# [Supplied data]
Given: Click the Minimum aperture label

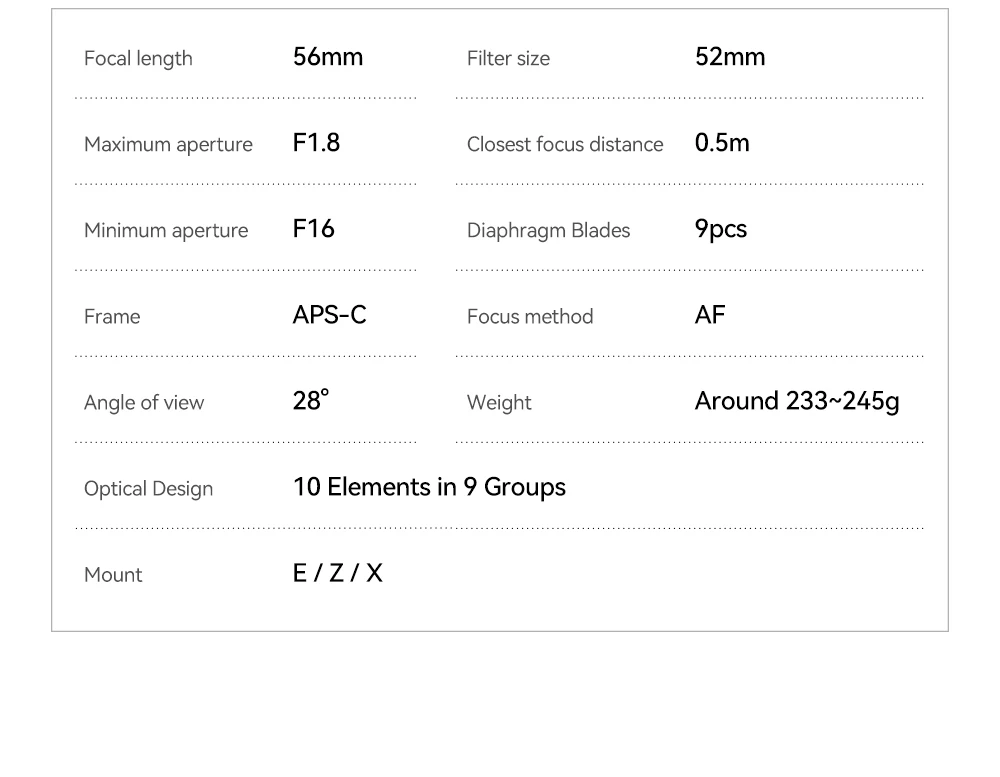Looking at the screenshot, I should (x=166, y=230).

...

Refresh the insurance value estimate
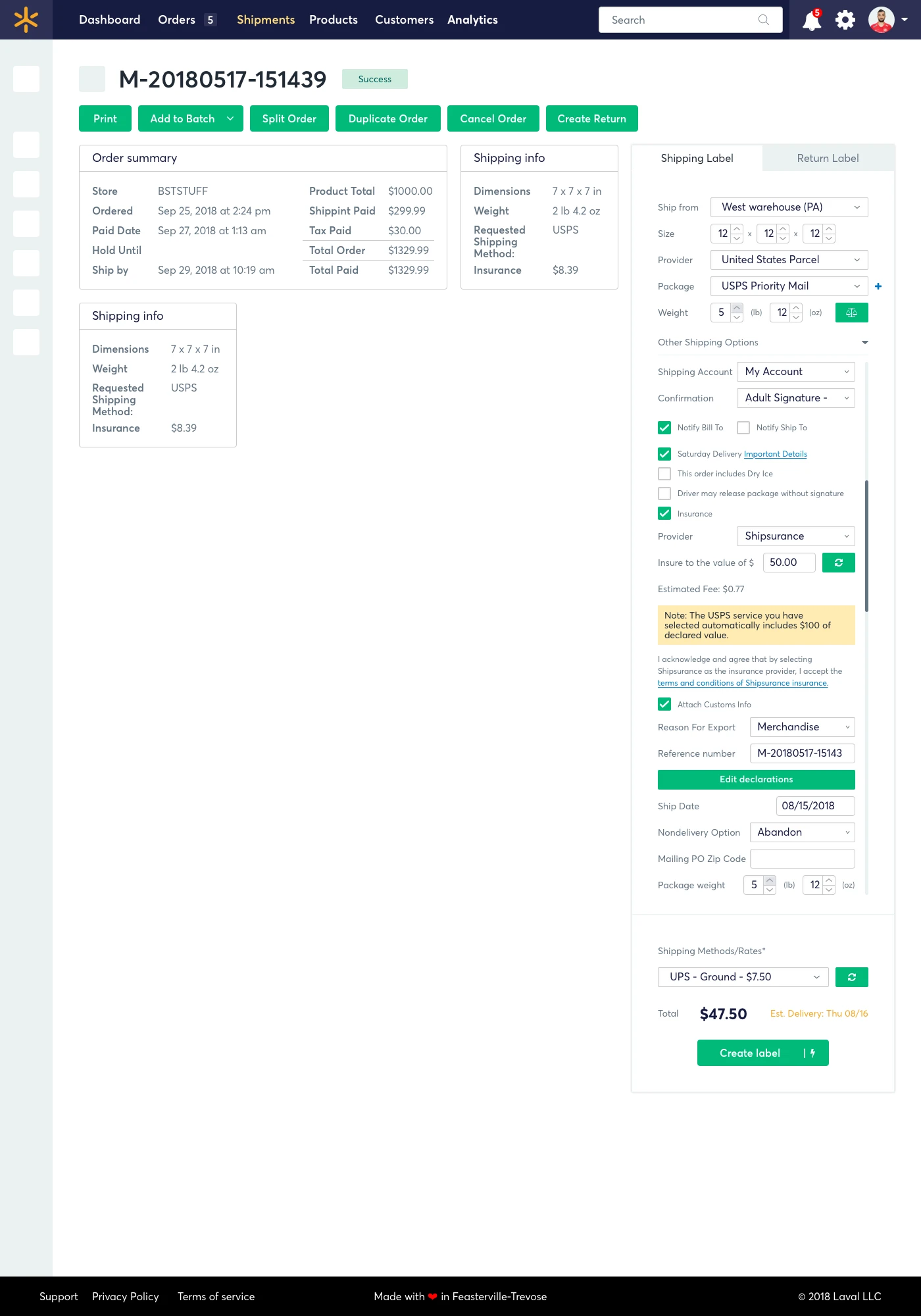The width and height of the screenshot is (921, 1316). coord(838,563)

==

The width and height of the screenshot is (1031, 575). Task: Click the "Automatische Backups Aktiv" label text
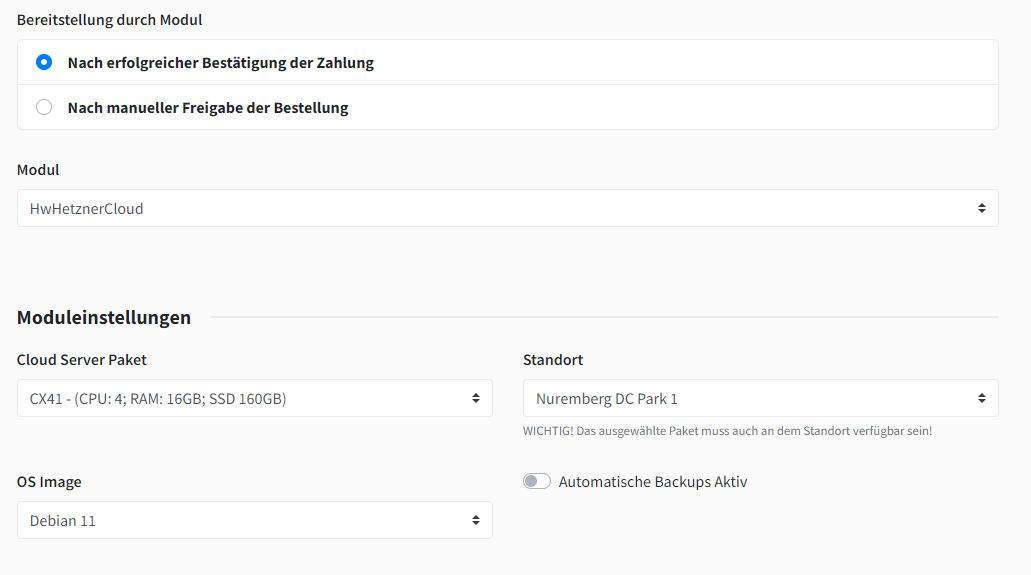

# [Given instruction]
Find each line in the entries above that contains the word "label" and copy those lines.

# [Solved exercise]
Given: Click the Minimum aperture label
The width and height of the screenshot is (1031, 575). Task: Click the "Automatische Backups Aktiv" label text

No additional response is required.